Why this matters: A hospital's rate of hospital-acquired infections is a major metric by which they are judged and potentially penalized, both monetarily and in the court of public opinion. Hospital leaders might do well to consider an investment in an infection control officer, weighing the possibility of a monetary penalty for substandard infection rates versus paying the salary of someone charged solely with preventing them and ensuring patient safety. And according to the CDC each year in the United States at least 2 million people become infected with bacteria that are resistant to antibiotics and at least 23,000 people die as a direct result of these infections.
Antibiotic-resistant organisms are found on multiple surfaces in hospitals including frequently touched areas like countertops, doorknobs, computers and sinks. According to the study, which was conducted by researchers at the National Institutes of Health in Bethesda, Maryland, now it seems, there are high volumes of them in hospital plumbing as well, according to Science Daily who published the findings.
The majority of samples studied that came from the pipes and sewers tested positive for bacterial plasmids that transfer and spread to other organisms a resistance to carbapenems, which are "last-resort" antibiotics given to hospital patients who develop infections from multidrug-resistant pathogens.
It has been suggested that these organisms flourish in waste because of the common use of strong antibiotics in hospitals, leading to an increase in antibiotic-resistant microbes in the sewers.
"The bacteria fight with each other and plasmids can carry genes that help them survive. As part of a complex bacterial community, they can transfer the plasmids carrying resistance genes to each other," said Karen Frank, NIH Clinical Center hospital Chief of Microbiology, who co-led the study. "That lateral gene transfer means bacteria can gain resistance, even without exposure to the antibiotics."

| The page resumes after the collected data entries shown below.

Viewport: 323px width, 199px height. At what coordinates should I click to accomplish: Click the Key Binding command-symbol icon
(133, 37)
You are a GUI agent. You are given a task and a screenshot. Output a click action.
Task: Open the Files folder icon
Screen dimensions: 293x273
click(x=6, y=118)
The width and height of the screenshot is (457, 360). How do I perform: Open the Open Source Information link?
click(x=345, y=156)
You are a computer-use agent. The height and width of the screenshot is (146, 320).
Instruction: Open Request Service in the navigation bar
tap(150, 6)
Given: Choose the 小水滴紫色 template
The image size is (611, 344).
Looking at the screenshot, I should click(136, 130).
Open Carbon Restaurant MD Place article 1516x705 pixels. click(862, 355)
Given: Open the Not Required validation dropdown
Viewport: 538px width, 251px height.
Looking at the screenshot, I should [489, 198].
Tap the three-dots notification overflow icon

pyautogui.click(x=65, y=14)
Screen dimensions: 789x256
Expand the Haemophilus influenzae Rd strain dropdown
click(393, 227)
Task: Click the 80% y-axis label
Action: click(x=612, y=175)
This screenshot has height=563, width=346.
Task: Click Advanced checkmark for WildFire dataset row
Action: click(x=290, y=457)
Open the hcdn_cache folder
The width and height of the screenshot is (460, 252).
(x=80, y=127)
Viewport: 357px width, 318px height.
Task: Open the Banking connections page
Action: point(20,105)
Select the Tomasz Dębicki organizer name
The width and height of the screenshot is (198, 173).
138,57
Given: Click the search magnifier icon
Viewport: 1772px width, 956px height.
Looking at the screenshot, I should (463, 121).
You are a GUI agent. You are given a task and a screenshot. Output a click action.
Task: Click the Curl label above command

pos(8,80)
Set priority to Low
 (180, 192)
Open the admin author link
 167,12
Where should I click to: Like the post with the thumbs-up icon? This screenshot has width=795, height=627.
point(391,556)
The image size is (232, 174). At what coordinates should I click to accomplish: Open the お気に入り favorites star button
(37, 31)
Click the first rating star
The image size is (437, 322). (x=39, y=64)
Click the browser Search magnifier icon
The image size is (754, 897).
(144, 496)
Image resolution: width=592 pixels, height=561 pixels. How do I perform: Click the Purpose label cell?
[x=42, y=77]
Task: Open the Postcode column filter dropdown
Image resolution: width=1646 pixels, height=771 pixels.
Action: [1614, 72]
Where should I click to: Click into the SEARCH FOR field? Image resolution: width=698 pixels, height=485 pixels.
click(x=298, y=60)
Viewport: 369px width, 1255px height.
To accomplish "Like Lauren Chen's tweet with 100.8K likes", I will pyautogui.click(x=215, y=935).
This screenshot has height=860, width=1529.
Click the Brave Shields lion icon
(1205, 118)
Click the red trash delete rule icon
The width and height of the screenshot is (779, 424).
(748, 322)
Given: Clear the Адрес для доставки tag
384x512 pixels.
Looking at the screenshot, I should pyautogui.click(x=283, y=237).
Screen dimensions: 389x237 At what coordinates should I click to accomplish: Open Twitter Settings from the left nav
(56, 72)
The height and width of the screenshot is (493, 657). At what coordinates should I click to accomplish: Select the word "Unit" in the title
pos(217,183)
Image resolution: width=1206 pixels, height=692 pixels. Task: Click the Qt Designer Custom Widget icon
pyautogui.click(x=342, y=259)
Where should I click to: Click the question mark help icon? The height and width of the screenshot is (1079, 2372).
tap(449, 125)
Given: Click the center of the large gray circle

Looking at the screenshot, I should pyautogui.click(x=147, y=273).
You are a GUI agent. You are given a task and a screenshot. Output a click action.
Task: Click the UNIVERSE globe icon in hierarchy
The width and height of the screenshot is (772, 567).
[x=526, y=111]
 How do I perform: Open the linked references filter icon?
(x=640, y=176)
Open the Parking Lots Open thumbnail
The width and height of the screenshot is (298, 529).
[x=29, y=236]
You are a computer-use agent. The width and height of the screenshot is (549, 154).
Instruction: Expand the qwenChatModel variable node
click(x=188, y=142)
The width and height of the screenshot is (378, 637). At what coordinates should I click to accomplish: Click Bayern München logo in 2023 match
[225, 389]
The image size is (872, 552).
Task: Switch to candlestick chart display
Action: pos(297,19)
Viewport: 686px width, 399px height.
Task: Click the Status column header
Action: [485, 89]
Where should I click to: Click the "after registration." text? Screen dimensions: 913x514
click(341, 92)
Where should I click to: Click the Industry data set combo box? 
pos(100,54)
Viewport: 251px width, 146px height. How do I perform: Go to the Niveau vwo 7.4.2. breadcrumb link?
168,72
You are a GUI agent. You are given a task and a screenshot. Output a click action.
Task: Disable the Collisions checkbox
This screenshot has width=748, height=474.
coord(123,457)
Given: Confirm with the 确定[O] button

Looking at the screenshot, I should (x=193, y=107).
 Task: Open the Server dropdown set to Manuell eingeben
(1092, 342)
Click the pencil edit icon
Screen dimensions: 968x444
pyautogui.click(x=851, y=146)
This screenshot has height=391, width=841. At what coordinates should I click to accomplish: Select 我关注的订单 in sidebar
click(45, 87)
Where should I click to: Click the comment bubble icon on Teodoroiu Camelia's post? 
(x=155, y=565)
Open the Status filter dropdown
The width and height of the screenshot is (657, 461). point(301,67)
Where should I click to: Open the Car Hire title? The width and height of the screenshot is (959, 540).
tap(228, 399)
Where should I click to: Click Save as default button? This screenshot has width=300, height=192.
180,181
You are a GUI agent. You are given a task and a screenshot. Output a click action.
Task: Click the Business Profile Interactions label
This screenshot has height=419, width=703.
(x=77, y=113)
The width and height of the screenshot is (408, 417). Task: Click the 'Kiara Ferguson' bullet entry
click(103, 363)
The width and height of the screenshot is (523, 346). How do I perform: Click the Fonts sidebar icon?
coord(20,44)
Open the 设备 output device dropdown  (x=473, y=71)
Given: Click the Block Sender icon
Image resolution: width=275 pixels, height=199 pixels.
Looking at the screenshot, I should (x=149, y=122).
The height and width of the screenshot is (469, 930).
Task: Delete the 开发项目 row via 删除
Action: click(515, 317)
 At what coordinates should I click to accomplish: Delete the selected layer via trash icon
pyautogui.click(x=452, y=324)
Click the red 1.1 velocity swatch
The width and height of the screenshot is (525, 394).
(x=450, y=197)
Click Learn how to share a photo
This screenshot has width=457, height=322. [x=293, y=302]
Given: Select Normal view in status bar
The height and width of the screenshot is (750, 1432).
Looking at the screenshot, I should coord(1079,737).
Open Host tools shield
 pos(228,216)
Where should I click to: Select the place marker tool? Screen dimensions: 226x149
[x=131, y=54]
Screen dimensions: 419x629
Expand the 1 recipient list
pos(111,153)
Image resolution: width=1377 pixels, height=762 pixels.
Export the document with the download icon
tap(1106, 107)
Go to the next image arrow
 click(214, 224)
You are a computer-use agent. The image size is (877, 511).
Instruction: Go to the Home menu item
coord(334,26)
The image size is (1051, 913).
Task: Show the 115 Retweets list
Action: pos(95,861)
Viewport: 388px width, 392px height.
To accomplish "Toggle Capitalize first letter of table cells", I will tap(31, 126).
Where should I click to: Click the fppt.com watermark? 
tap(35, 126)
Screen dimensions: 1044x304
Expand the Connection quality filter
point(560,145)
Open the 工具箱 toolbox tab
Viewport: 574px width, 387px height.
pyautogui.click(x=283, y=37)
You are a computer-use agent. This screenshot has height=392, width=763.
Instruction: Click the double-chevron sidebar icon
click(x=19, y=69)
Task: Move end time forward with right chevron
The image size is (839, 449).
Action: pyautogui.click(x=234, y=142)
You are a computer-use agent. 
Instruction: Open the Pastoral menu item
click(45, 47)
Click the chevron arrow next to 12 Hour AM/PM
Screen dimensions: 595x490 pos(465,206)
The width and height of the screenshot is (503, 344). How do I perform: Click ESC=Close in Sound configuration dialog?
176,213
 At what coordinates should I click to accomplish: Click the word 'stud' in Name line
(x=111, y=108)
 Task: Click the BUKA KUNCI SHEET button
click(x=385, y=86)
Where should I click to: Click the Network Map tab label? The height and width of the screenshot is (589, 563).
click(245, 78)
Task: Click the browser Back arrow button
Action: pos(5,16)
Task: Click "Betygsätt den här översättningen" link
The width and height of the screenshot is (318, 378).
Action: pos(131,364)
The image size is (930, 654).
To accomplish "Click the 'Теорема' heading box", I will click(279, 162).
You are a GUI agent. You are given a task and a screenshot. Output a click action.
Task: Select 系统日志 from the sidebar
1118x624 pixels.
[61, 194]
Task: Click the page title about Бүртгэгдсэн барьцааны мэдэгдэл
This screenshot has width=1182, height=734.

Frank and her team compared their data to five years' worth of patient data and samples collected from sinks and other high-touch areas, like countertops, door knobs, and computers. Despite a high prevalence of carbapenem-resistant plasmids in the pipes and sewers, areas to which patients had access did not show the same presence. Of 217 samples analyzed from high-touch surfaces, only three tested positive for carbapenem-resistant organisms. Of the 340 samples collected from drains, only 11 were positive.
The findings support the validity and purpose of infection surveillance efforts in reducing the frequency of patient infections. And so does the NIH's own experience with a superbug outbreak. In 2011, the NIH Clinical Center saw an outbreak of infections of a carbapenem-resistant bug called Klebsiella pneumoniae. Researchers traced the transmission of the bug. The hospital plumbing and drains were common sources of the bug as were housekeeping closets. An epidemiologist involved in that effort, Tara Palmore, said that the 2011 NIHCC outbreak spawned increased monitoring of high-risk patients and regular sampling of the hospital environment. Palmore said knowing where the organisms hide gives the hospital a better chance of keeping them away from patients and preventing infection.
Hospital staff should prioritize keeping wastewater, dirty mops and anything else that could spread the germs away from patients, and the NIH has adjusted their own practices accordingly, Frank told NBC News.
Frank also said every hospital needs an infection control officer.